Job Summary
We are seeking a highly skilled and forward-thinking Big Data Engineer to join our healthcare data team. This role encompasses the end-to-end design, development, and management of large-scale data systems tailored for healthcare analytics. The ideal candidate will be responsible for architecting and maintaining robust, scalable, and secure data pipelines that support critical decision-making across the organization.
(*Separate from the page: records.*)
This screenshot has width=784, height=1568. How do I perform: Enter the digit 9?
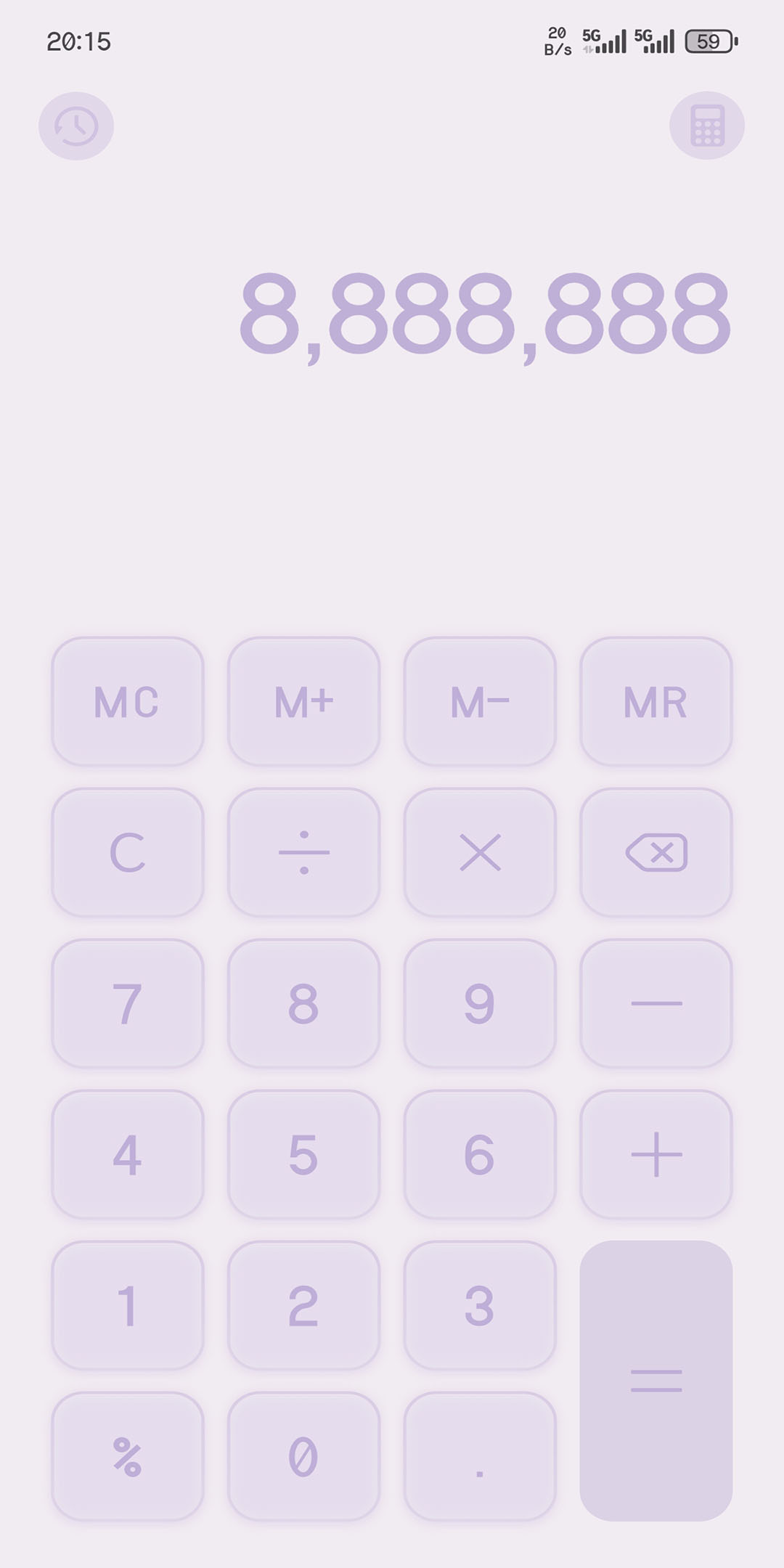click(480, 1003)
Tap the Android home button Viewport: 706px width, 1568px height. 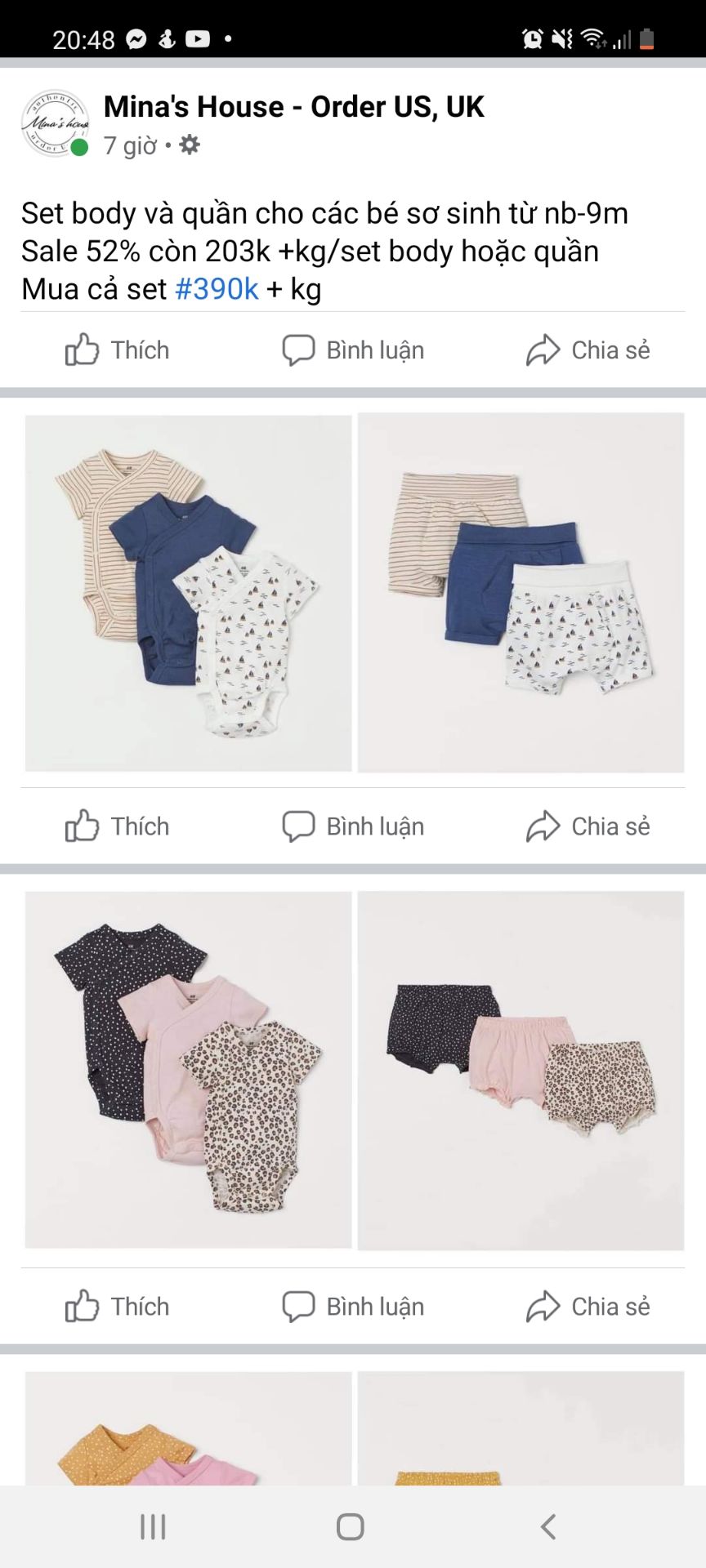pyautogui.click(x=351, y=1526)
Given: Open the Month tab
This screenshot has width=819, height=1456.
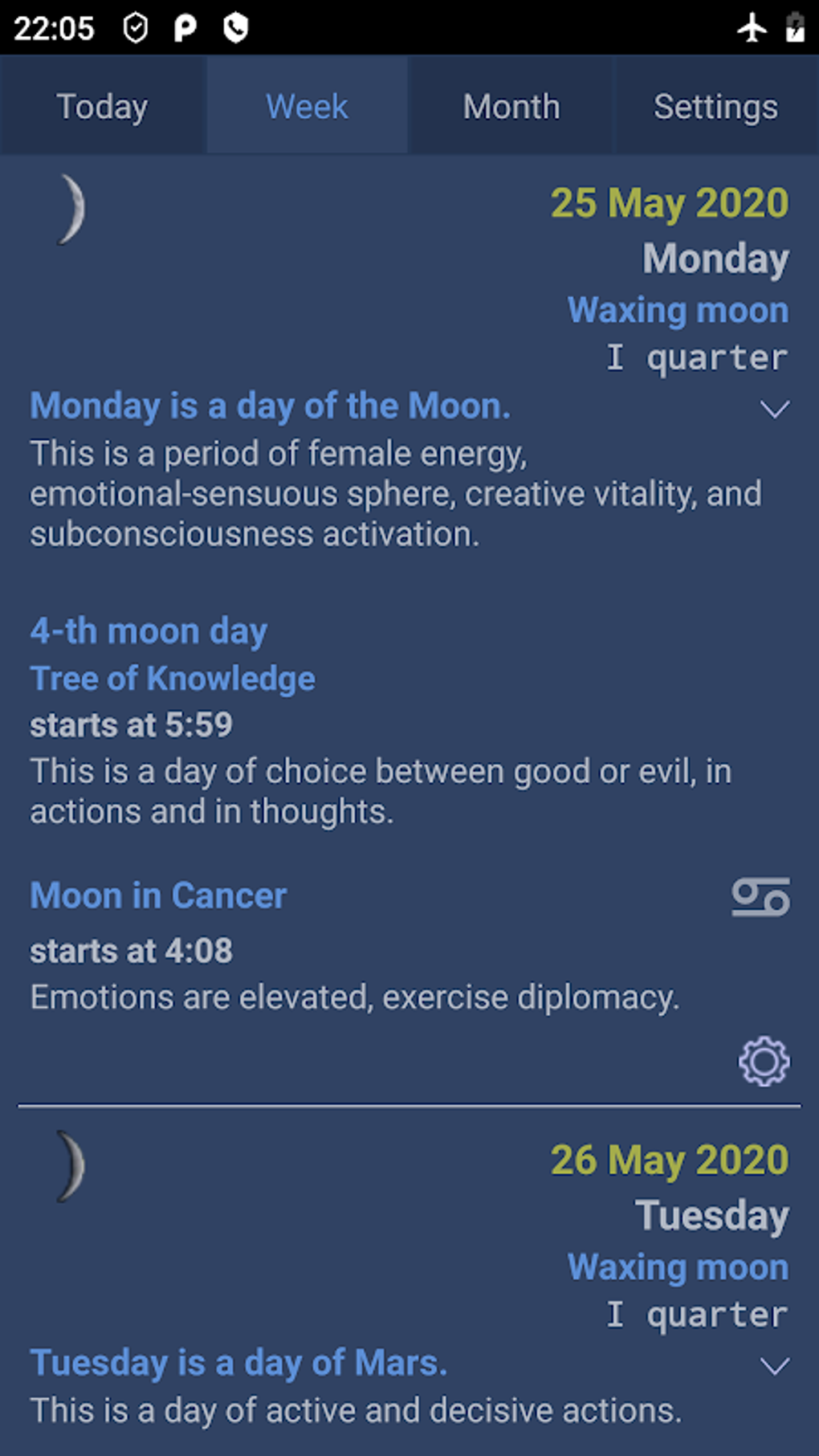Looking at the screenshot, I should (x=511, y=105).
This position requires deep technical expertise in modern Big Data tools, real-time and batch data integration, and a strong understanding of data governance and compliance in healthcare environments.
Knowledge/Skills/Abilities:
Architect and implement scalable, high-performance Big Data solutions that support structured and unstructured data from diverse sources.
Build and manage batch and real-time data ingestion/extraction pipelines using tools like Kafka, Spark Streaming, and Talend.
Develop reusable and efficient ETL frameworks using Python/Scala for high-volume data transformation and movement.
Design and optimize data models to support analytical and operational use cases, including healthcare claims and utilization data.
Collaborate with cross-functional teams, including data scientists, analysts, and business partners, to translate requirements into robust data products.
Deploy, monitor, and troubleshoot Hadoop-based infrastructure using tools such as Cloudera Manager, Ambari, and Zookeeper.
Enforce data quality, security, and compliance standards using tools such as Kerberos, Ranger, and Sentry.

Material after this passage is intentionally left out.